◆ Requirement
Working from the entries that follow, transcribe exactly and only the lines from the one with "You are a computer-use" through the last, pictures excluded.

+ + + + +

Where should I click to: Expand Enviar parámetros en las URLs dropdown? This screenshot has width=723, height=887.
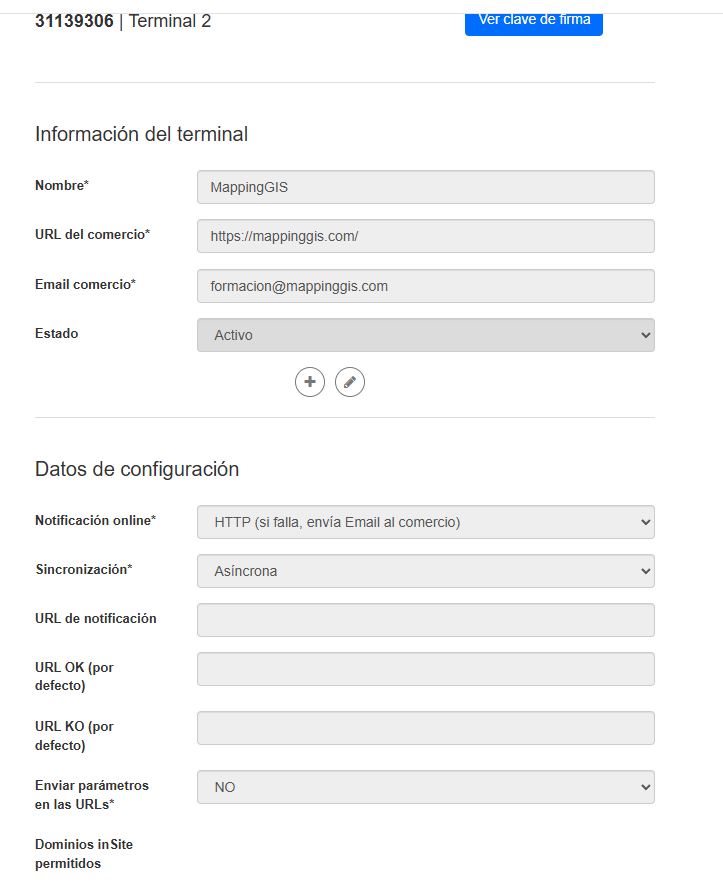(425, 787)
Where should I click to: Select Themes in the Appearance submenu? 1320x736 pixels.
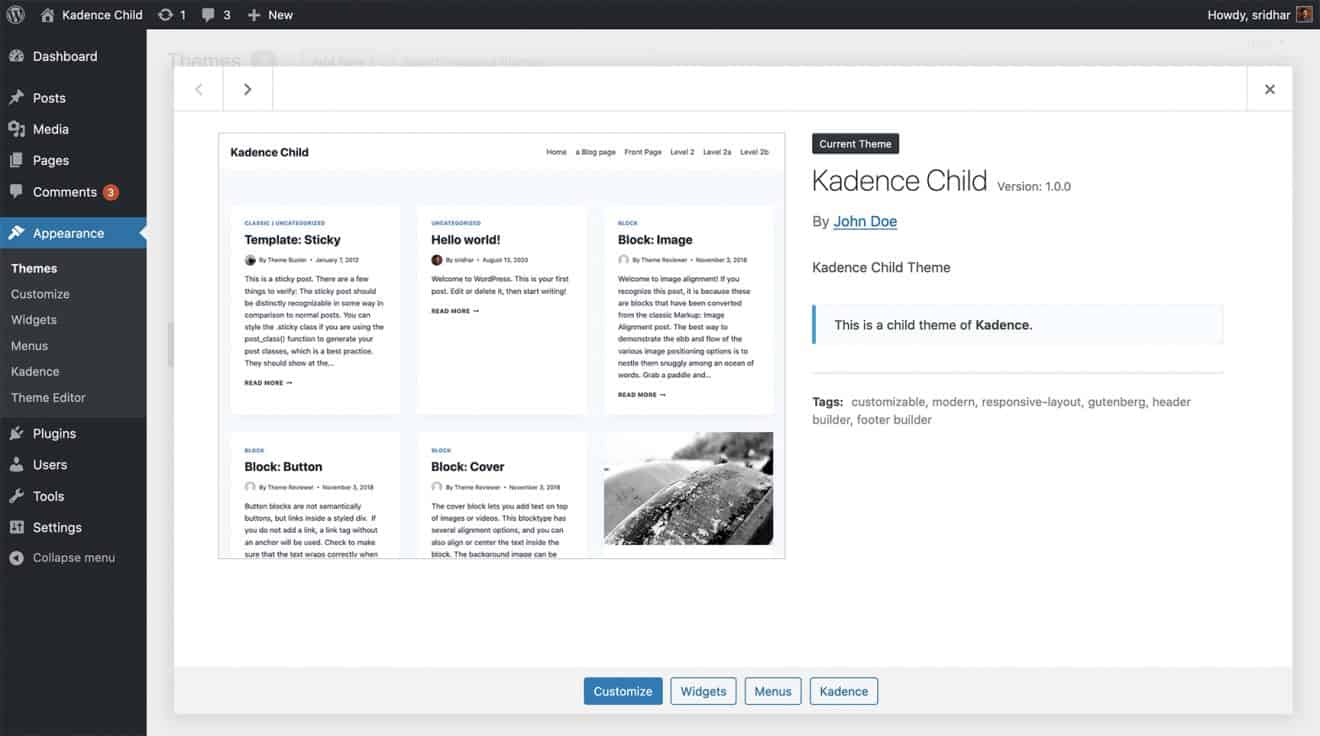(34, 268)
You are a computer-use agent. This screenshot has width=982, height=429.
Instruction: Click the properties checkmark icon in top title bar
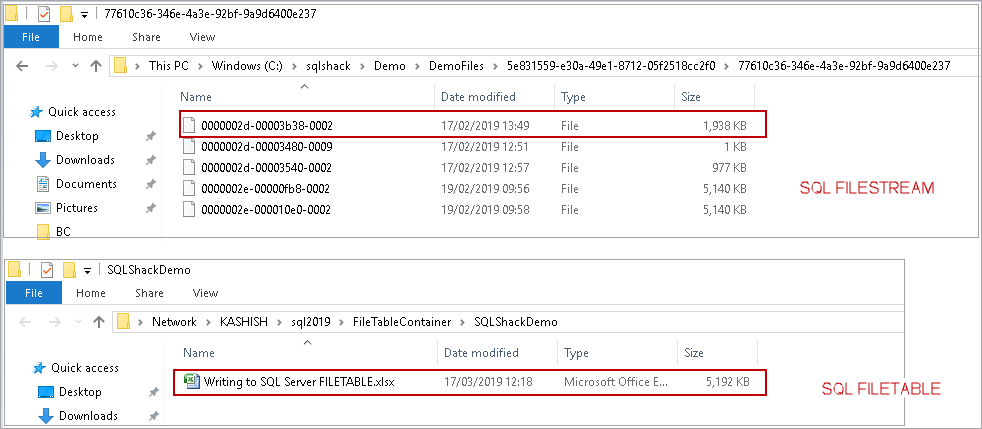pos(42,14)
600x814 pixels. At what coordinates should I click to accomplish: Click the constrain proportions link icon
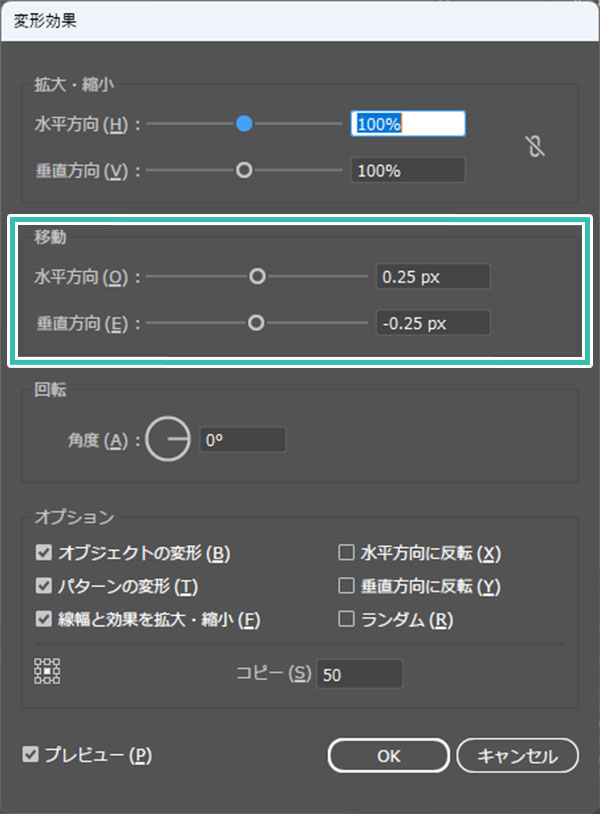click(x=535, y=146)
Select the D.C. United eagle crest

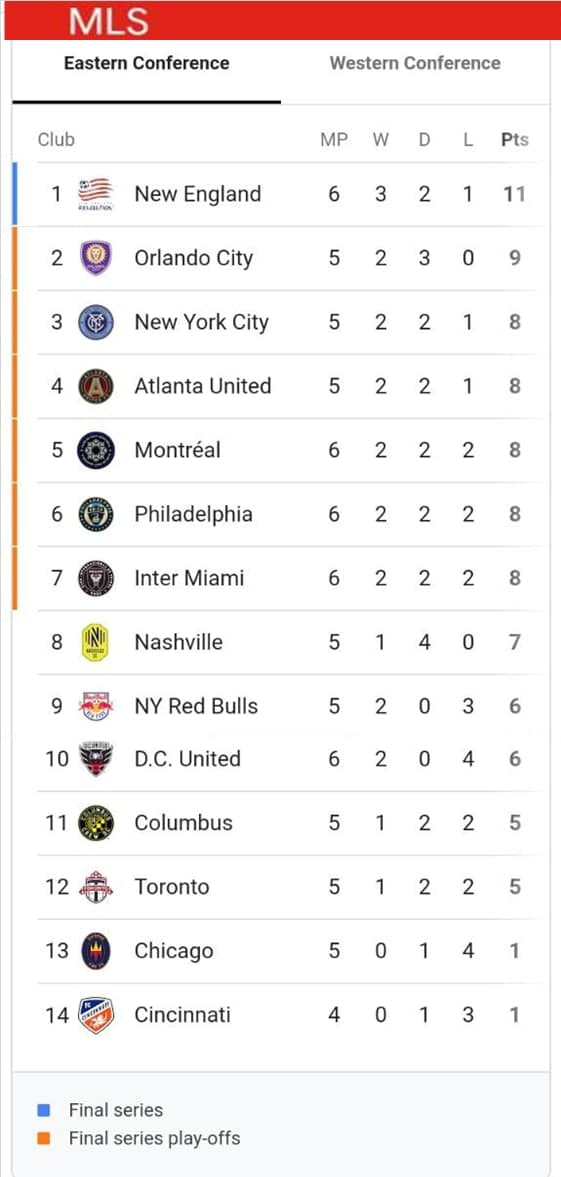[96, 759]
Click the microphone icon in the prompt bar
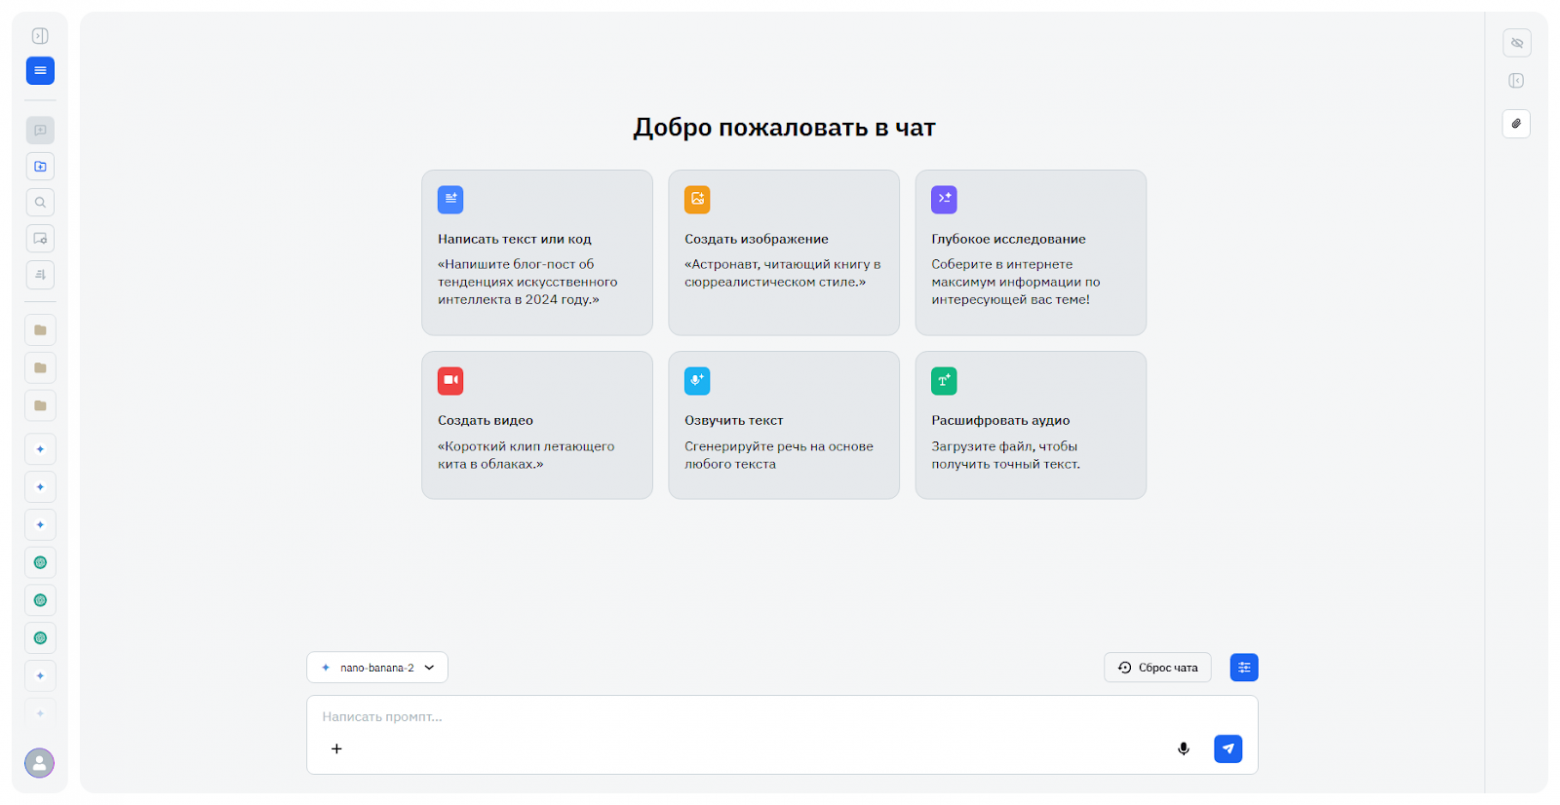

+ + + + +

◆ Finished exercise
You are a computer-use agent. This screenshot has width=982, height=429.
Instruction: Click the properties checkmark icon in top title bar
pos(42,14)
600x814 pixels. At what coordinates should I click to accomplish: Click the constrain proportions link icon
click(x=535, y=146)
Select the D.C. United eagle crest

[96, 759]
Click the microphone icon in the prompt bar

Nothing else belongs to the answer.